## TASKS TO COMPLETE
1. Answer these questions using the text on US prescription drug spending forecasts:
(a) What average yearly increase in US prescription drug spending is forecast for 2015 to 2022?
(b) What was the yearly growth rate in prescription drug spending during 2000-09?
(c) What was the total Medicare spending in 2012?
2. Pick up the text on projected US prescription drug spending after its final sentence and continue it.

## TEXT SEGMENT
New US government figures forecast the nation’s spending on prescription drugs to increase an average of 6.5% a year between 2015 and 2022.

This projected growth is in marked contrast to the 0.8% drop reported in US prescription drug spending in 2012, from 2011’s growth of 2.9%, and will be due to increases in insurance coverage and in disposable income, enabling more consumers to fill prescriptions, according to the annual forecasts produced by the Centers for Medicare and Medicaid Services (CMS) Office of the Actuary.

Nevertheless, it points out, this 6.5% annual projected growth is below the yearly growth rate of 8.6% seen in 2000-09.

Last year’s dip was the result of a number of widely-used brand-name drugs losing patent protection, the report notes, and forecasts that low rates of grown in prescription drug spending, and hospital expenditures, will continue this year.

Spending growth for Medicare, the federal health programme for people aged 65 and over and some people with disabilities, has also slowed, down to 4.6% in 2012 from 6.2% the year before, for a total of $579.9 billion.

While increases in the number of Medicare enrolees, utilisation and input prices will lead to an annual increase of 7.4% during 2015-22, this will be well below the previous decade’s 9.3% rate of growth, as the Affordable Care Act (ACA) constrains fee-for-service and private plan payment growth, says the report.

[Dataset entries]
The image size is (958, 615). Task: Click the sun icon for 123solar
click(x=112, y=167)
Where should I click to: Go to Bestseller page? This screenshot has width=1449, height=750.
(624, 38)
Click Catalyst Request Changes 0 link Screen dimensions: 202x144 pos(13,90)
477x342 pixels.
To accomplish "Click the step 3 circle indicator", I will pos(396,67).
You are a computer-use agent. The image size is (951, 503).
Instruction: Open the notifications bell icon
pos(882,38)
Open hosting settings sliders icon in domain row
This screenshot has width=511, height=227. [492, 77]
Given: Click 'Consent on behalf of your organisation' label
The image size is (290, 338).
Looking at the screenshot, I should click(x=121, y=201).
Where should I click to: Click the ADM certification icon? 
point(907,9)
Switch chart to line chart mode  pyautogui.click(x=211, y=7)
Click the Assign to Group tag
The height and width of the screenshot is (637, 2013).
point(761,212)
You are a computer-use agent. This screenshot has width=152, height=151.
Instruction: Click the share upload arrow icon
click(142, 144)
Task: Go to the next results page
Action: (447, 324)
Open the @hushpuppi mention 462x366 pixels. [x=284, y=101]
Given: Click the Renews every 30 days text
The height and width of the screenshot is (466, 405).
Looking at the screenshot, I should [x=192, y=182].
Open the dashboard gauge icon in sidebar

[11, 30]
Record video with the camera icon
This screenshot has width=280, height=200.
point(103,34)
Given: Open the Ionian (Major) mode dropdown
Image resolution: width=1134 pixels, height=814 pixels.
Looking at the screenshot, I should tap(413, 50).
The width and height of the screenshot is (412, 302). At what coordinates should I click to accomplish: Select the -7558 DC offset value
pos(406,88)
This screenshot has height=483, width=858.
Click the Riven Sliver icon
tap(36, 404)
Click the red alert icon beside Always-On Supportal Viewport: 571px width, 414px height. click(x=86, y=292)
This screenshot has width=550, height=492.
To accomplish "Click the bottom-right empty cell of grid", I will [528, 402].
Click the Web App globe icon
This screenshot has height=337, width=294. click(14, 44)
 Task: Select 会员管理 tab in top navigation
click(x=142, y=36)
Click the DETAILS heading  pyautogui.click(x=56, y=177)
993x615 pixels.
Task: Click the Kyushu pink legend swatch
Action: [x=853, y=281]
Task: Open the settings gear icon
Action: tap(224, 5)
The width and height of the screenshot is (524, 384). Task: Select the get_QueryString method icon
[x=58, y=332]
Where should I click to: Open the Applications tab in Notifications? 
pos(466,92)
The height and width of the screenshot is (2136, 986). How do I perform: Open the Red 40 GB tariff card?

## SOLVED TASKS
1.
(a) 6.5%
(b) 8.6%
(c) $579.9 billion

2.
Out-of-pocket spending will also be lower, as people have more affordable coverage, it adds. By 2022, the share of total US health spending attributable to out-of-pocket spending is projected to fall from 11.4% in 2012 to 9.1%, largely because of expanded insurance coverage through Medicaid and the marketplaces.

And per-person spending on Medicaid, the federal/state health programme for people on low incomes, will fall 2.8% in 2014, due to the entry into the programme of non-disabled children and younger and nondisabled adults. However, next year Medicaid will be covering nearly 9 million newly-insured Americans, and this will lead to an overall increase in programme spending of 12.2%, says the report, which will be published in the October issue of the journal Health Affairs.

• The CMS has also reported that over 6.6 million Medicare enrollees have saved more than $7 billion on prescription drugs as a result of the ACA, which President Barack Obama signed into law in March 2010.